Directions:
Give back a single number: the count of lines in the data that contain the string "agent".

Material provided:
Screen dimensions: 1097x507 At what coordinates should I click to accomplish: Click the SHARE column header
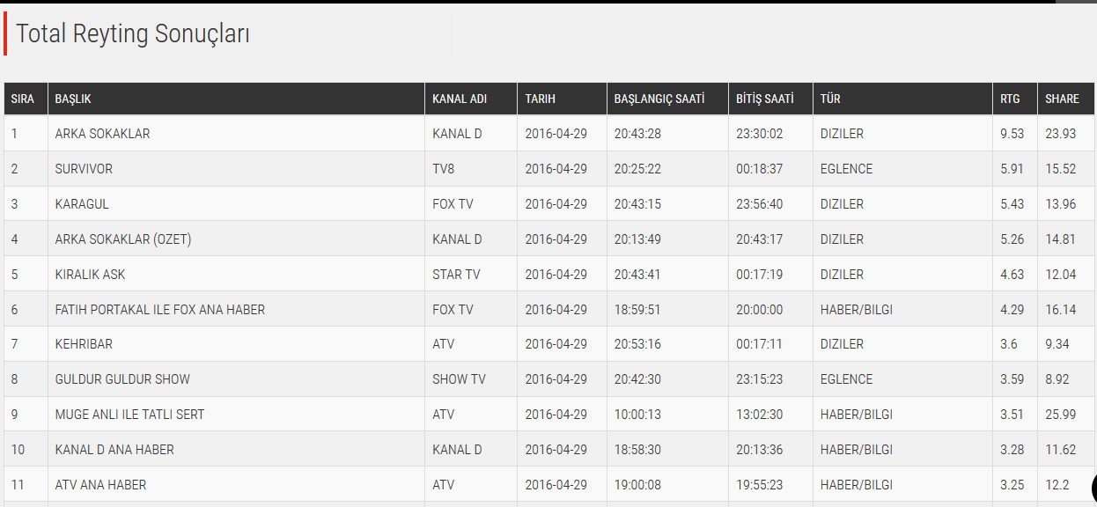click(x=1062, y=99)
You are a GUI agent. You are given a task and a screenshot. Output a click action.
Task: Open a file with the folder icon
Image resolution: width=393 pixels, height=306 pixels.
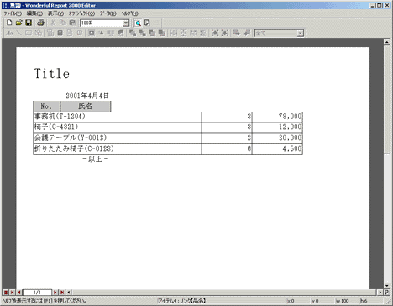click(x=18, y=23)
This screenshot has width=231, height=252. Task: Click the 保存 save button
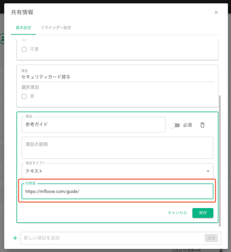click(202, 213)
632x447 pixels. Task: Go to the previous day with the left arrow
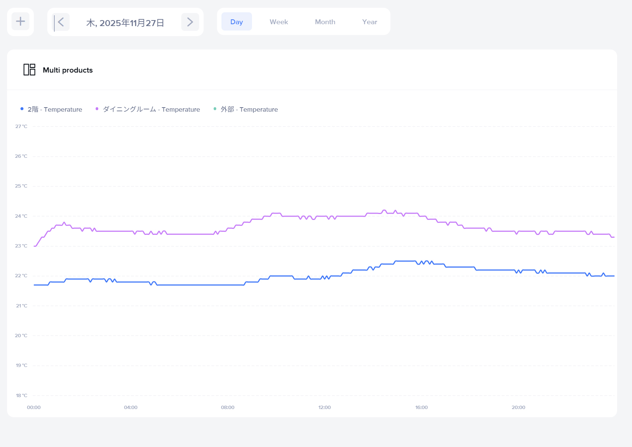(61, 22)
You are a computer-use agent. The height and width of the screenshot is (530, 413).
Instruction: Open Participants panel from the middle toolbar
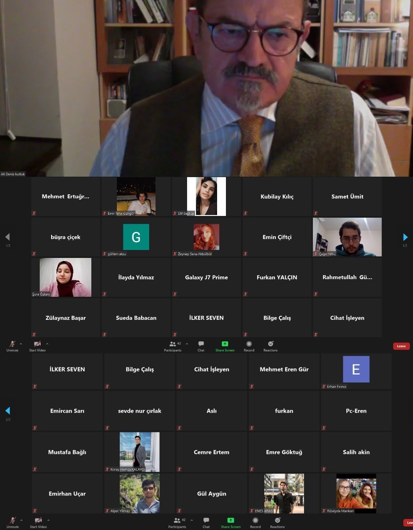tap(172, 345)
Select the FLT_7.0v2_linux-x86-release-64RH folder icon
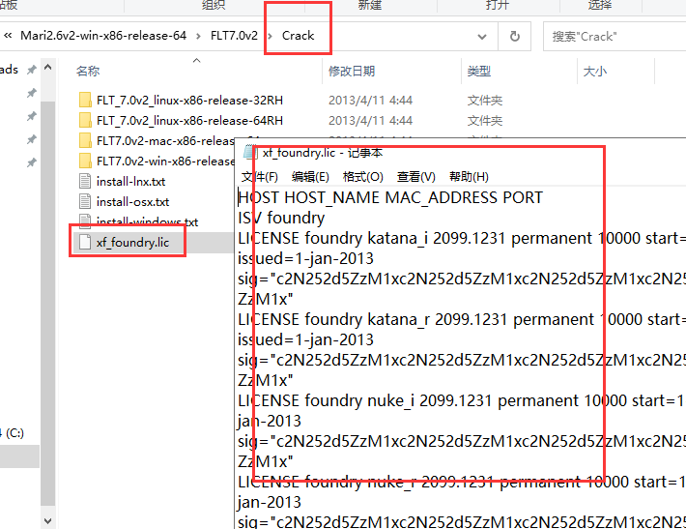This screenshot has height=529, width=686. (85, 121)
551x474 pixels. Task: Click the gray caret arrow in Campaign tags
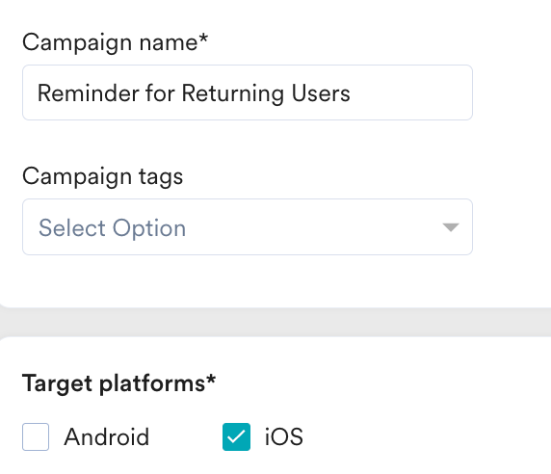tap(451, 227)
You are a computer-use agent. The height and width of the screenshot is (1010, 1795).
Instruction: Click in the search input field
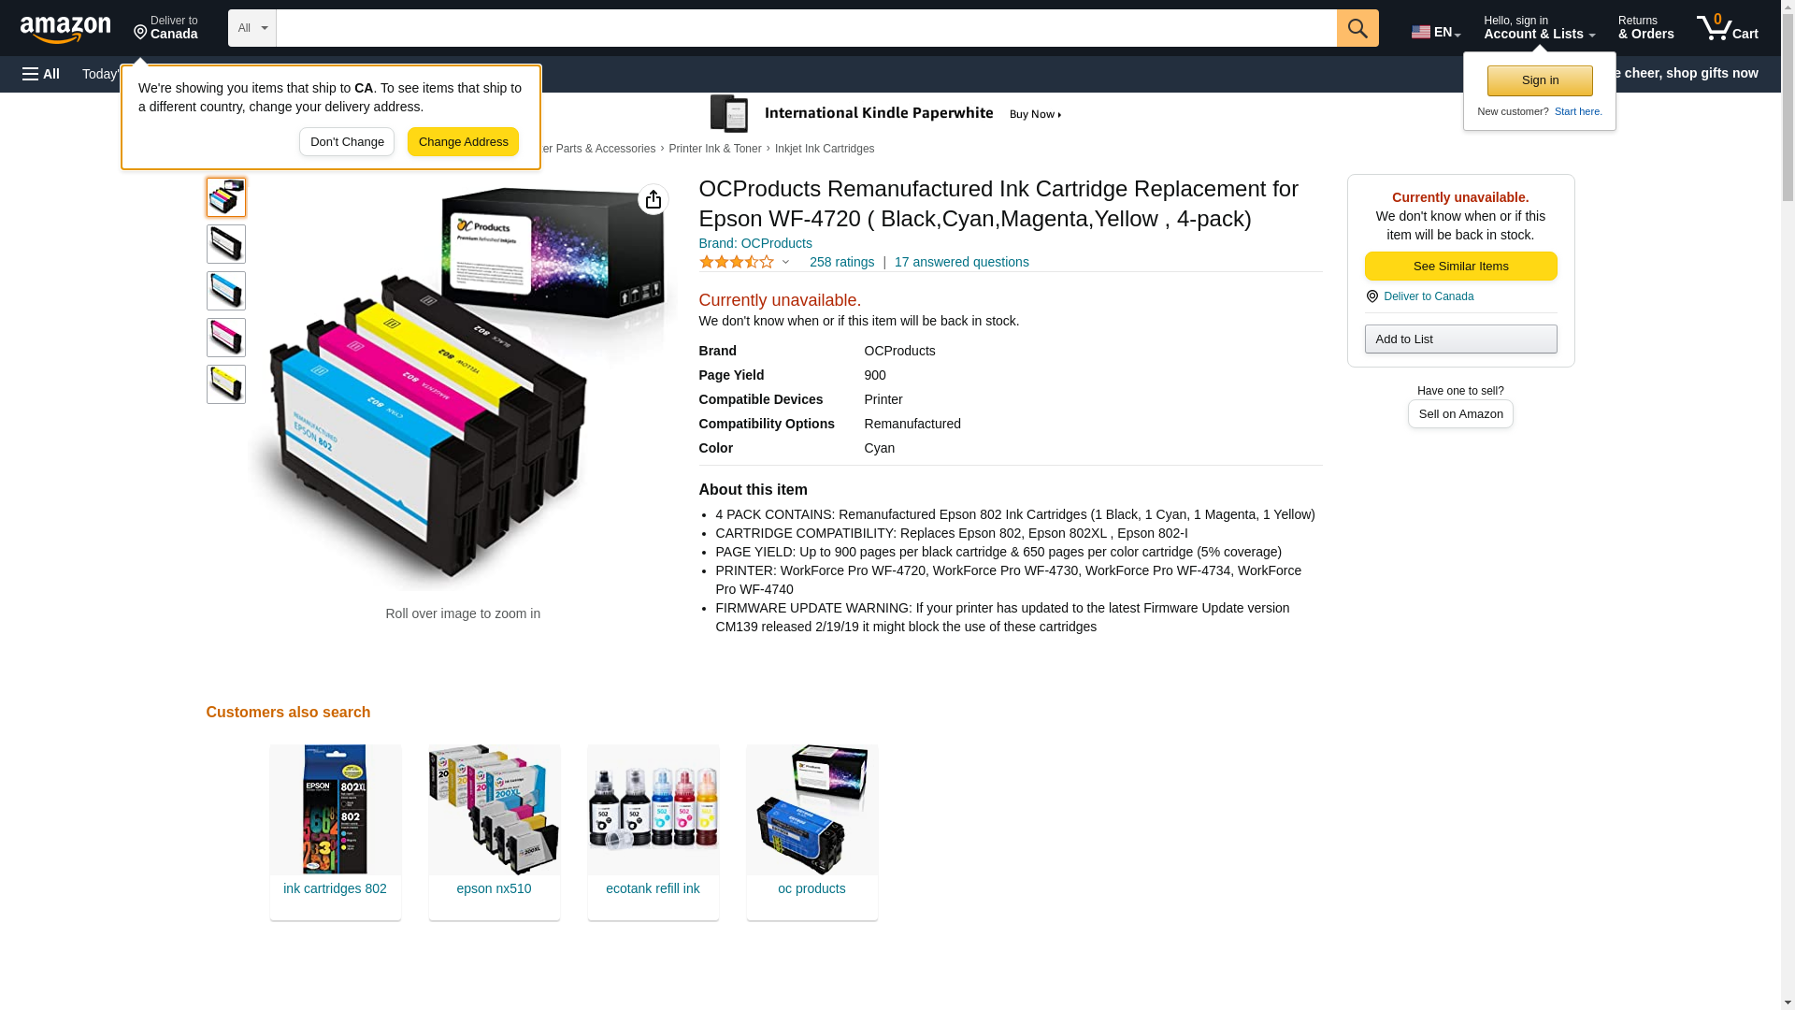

Output of the exercise:
3